Breathing should not be a privilege.
There are so many things that unite us as members of the human race, but there is nothing more fundamental than breathing. Breath is life.
Life for the human race. The. Only. Race of people on earth.
Nothing saddens or discourages me more in these distressing times than the massive chasm between our experiences as members of this one race — a chasm manifested tragically in the capacity of one member of our race to take away the breath of another member. Even worse, in the evident belief of that person that he had the right to take breath and life away from another person.
One form of breathing is speaking. Having a voice — spoken, written, illustrated, demonstrated — is also a fundamental aspect of being human. Having a voice should not be a privilege.
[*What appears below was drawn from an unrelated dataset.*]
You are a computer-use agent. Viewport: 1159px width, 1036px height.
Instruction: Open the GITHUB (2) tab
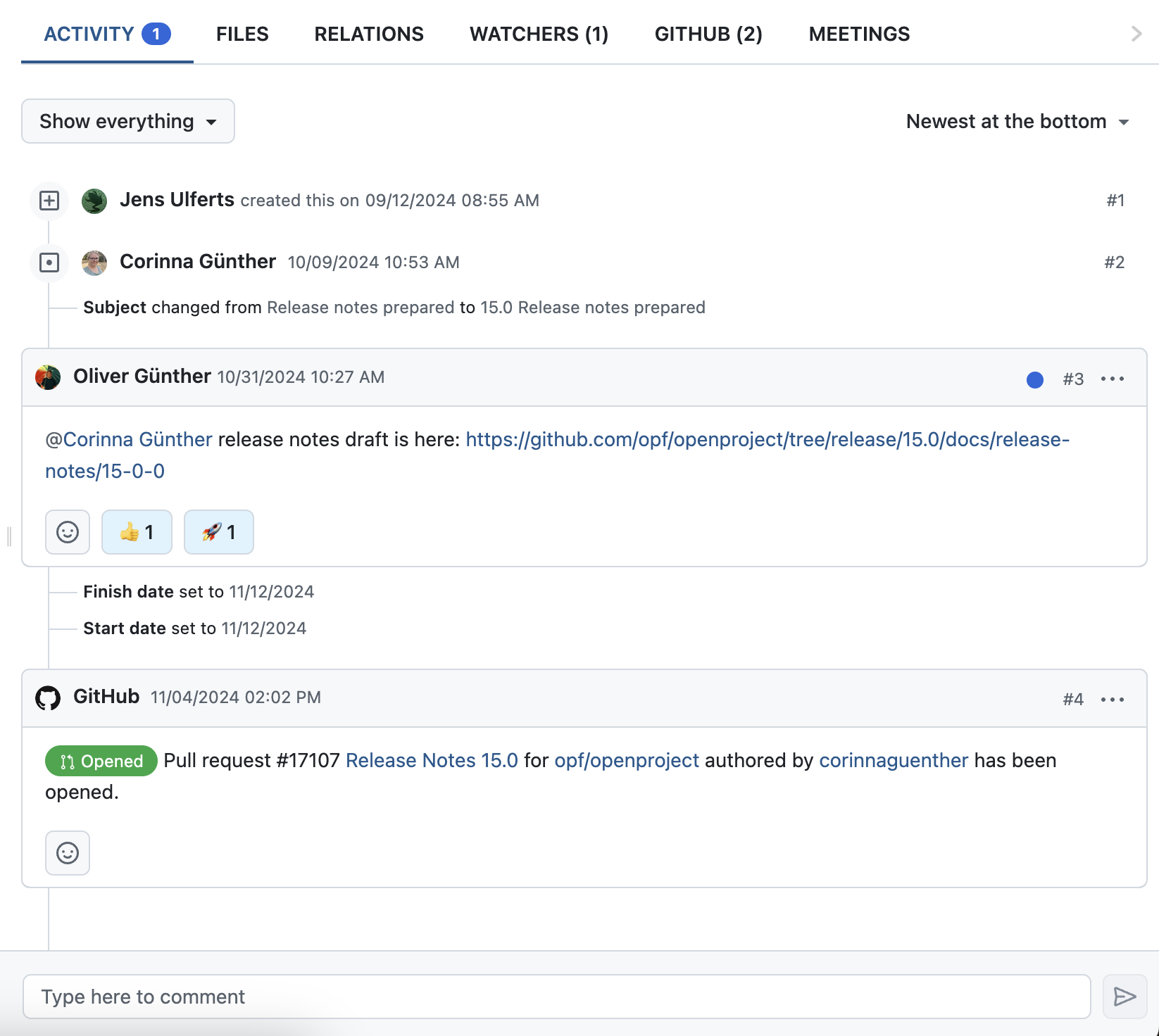pyautogui.click(x=708, y=33)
As I watch the damage and violence of some of the demonstrations across our country (much of it instigated by outside agitators), I observe how many people feel that this is their last possible method of making their voice heard. No one can condone this destruction but looking at the landscape in which it is taking place, one can certainly understand it. Who among us has not had experiences in our lives when we got so angry, we felt like punching or breaking something?
I have a few fights, a trail of shattered tennis rackets and a kicked-in door in my personal history. And while this obviously is far less consequential than breaking windows and burning buildings, so were the events that led up to my eruptions.
We must start listening to each other, welcoming and respecting each other’s voice. We can disagree constructively. We can look for where we do agree instead of constantly focusing on our differences. If we don’t start now, I can only imagine the eruptions getting worse.
We don’t even have to agree on why some people’s life experiences might lead them to erupt. But I hope we can agree that conflict and destruction are not the path we want to take, and that amplifying the voices of those who are most typically unheard — that we may not even want to hear — is necessary to finding a better path forward.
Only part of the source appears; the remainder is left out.